» What is required: Format the data as a numbered list, starting from the line that contains "How do I perform: Click" and continuing through the end of the data, with blank lines omitted. Leave the pictures out of your answer.
-- -- --
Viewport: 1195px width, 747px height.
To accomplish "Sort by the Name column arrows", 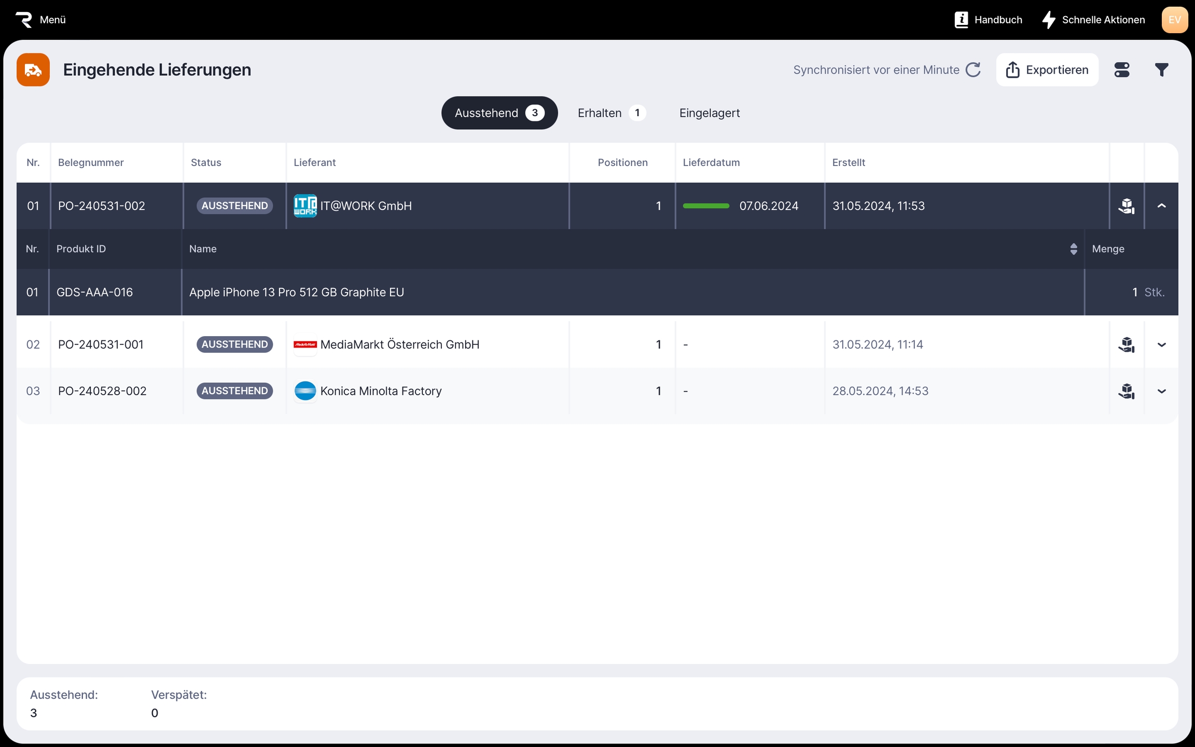I will tap(1073, 249).
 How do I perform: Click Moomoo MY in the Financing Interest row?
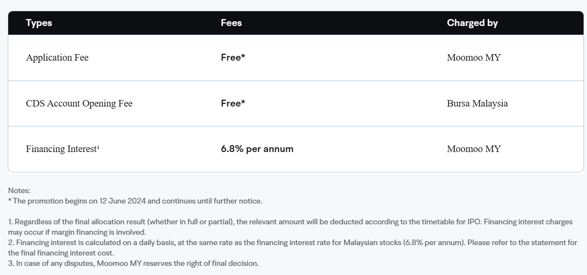click(x=474, y=149)
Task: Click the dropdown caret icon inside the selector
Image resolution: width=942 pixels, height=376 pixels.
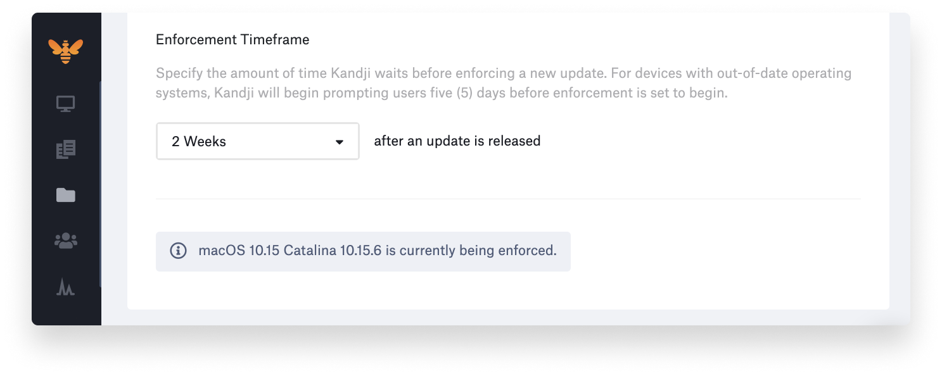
-- -- --
» Written reply:
1.  How do I perform: Click Moomoo MY in the Financing Interest row?
2. click(x=474, y=149)
3. Task: Click the dropdown caret icon inside the selector
4. Image resolution: width=942 pixels, height=376 pixels.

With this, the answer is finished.